Dias atrás participei de uma live para discutir a importância dos clássicos em nossa vida. Fiz um resgate dos livros que fizeram parte da minha formação enquanto leitor e escritor. Dentre eles, o livro Dom Quixote de La Mancha, de Miguel de Cervantes, tem sido um dos mais importantes para mim. No entanto, quando voltei às suas páginas, recentemente, me questionei o que um personagem do século 17 teria a ver comigo.
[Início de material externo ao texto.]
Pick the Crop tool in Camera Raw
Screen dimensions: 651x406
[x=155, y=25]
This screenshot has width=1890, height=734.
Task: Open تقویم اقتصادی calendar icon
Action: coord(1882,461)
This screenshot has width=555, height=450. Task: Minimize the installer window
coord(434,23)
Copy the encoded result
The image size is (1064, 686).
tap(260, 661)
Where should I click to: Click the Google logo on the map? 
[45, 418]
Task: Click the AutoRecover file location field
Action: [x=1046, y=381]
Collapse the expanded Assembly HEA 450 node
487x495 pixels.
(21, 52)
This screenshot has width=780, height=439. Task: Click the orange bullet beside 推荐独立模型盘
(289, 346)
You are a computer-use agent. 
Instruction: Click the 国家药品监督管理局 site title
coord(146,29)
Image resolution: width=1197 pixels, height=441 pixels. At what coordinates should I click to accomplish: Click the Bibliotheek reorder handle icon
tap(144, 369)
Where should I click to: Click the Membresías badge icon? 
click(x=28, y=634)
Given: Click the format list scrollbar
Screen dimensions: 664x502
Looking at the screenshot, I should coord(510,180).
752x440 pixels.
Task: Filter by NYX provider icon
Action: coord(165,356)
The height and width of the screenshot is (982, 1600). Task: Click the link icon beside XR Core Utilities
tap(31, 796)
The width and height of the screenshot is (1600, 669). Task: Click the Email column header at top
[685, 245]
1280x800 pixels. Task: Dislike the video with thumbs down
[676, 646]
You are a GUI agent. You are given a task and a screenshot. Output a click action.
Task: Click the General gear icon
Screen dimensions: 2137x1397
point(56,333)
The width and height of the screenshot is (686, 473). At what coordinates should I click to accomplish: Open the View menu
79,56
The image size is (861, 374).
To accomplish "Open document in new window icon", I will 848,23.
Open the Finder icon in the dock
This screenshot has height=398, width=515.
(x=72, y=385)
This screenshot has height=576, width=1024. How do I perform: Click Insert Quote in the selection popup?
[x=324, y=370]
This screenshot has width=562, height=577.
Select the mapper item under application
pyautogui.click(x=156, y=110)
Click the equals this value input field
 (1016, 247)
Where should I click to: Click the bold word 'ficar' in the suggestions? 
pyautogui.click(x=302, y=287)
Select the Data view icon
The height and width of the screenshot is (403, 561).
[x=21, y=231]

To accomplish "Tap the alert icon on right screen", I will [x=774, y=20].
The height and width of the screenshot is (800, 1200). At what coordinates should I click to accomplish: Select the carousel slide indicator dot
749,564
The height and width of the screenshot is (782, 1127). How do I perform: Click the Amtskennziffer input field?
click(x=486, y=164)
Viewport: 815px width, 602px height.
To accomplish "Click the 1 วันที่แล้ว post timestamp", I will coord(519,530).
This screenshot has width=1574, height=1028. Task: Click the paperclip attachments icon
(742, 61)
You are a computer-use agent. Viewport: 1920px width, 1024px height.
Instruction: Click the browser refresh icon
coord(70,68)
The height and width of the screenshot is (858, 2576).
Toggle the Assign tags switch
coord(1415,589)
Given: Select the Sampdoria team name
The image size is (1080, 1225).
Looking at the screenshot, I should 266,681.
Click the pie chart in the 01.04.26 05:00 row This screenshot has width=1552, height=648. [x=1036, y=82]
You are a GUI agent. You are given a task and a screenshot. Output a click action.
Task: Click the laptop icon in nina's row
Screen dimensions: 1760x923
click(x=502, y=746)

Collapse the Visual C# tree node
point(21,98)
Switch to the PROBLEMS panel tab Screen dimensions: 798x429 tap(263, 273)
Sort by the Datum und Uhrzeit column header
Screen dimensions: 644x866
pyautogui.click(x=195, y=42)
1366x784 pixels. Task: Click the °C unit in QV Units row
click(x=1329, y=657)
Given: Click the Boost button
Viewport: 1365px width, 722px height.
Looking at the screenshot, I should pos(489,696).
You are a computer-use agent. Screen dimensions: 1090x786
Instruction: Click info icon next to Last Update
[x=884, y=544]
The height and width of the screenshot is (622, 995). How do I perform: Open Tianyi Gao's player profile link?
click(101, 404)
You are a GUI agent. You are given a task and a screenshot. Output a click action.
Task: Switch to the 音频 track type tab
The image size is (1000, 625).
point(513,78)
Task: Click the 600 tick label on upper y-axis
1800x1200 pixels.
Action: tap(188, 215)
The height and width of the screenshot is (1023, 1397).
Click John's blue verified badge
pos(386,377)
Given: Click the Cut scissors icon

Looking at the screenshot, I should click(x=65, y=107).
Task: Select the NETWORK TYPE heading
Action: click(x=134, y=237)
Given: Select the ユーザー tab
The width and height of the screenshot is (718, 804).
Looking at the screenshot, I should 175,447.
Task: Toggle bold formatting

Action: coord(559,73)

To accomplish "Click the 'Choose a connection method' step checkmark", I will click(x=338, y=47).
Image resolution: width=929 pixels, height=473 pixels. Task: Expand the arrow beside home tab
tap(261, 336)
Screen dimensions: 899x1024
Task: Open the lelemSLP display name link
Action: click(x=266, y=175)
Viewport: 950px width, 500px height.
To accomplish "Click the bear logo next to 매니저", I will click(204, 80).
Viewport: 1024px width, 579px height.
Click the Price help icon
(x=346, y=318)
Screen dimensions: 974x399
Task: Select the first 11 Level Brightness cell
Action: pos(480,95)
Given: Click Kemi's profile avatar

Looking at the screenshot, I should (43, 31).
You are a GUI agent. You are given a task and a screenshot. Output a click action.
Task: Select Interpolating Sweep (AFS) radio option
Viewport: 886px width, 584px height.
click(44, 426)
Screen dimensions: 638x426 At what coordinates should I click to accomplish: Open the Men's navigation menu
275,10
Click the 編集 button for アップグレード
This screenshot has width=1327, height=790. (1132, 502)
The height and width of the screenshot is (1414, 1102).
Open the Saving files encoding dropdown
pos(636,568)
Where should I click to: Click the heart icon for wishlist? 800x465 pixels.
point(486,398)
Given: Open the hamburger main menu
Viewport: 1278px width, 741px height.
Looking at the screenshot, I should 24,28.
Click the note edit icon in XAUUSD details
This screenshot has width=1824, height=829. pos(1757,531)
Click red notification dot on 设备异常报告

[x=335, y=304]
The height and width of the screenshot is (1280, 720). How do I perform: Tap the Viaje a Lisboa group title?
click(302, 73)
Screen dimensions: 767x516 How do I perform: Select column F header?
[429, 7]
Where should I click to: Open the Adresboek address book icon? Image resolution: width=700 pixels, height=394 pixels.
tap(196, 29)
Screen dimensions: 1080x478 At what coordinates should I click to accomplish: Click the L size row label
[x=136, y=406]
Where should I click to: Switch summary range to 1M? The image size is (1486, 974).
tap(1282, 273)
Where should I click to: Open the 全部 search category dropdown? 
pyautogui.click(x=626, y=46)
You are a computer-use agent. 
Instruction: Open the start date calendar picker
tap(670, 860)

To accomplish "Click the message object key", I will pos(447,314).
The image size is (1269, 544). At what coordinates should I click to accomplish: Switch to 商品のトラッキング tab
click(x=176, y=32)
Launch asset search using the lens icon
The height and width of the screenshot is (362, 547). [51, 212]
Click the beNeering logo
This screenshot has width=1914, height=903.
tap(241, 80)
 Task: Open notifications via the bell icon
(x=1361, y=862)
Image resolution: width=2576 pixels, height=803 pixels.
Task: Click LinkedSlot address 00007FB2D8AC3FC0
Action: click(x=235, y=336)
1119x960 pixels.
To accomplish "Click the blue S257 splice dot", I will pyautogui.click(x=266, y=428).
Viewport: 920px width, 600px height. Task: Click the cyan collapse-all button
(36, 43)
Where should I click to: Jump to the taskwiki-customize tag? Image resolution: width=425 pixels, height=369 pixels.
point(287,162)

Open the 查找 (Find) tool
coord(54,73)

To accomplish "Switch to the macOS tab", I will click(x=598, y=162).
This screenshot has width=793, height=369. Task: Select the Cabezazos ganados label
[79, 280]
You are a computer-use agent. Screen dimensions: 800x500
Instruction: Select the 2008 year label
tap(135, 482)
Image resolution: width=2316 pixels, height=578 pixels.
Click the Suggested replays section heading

Ler um clássico é a possibilidade de conhecer melhor o mundo e as pessoas. Os clássicos carregam em si uma determinada experiência humana, carregam a síntese do melhor e do pior de nós. Um clássico, como diria Italo Calvino, nunca termina de dizer aquilo que pretende dizer. Um clássico é uma promessa de eternidade enquanto o lemos.
O clássico apresenta uma vida que não nos pertence, mas que só se realiza dentro de nós. Reverbera por dias e nos salva por algum tempo da nossa miséria humana.
Não inventamos a literatura porque somos imaginativos, a inventamos porque somos tristes. Nascemos incompletos. Durante toda a vida haverá sempre uma parte que nos falta. O tempo é a nossa mutilação cotidiana. O tempo que se vai é violento e nos oprime. Nos passa a impressão de que vivemos sem ter vivido. Como se o melhor da vida estivesse sempre em outro lugar e não aqui. A literatura não repara, não regenera esse tempo, mas nos dá a possibilidade de presentificar os minutos. Por isso contamos e lemos histórias: para deter o tempo. O único tempo que não se esvai é o tempo da literatura. E é na apreensão das horas que vamos dando sentido às coisas.
Bem, mas o que um cavaleiro andante e maluco do século 17 tem a ver conosco? Creio que Cervantes nos ensine que, diante da precariedade humana, é preciso manter a elegância e a dignidade. Quixote nos fala muito sobre os sonhos. No entanto, o mais importante desta obra é que ela nos ensina a desconstruir nossas ilusões. Um clássico, portanto, nos faz ver a vida com mais lucidez e com mais honestidade.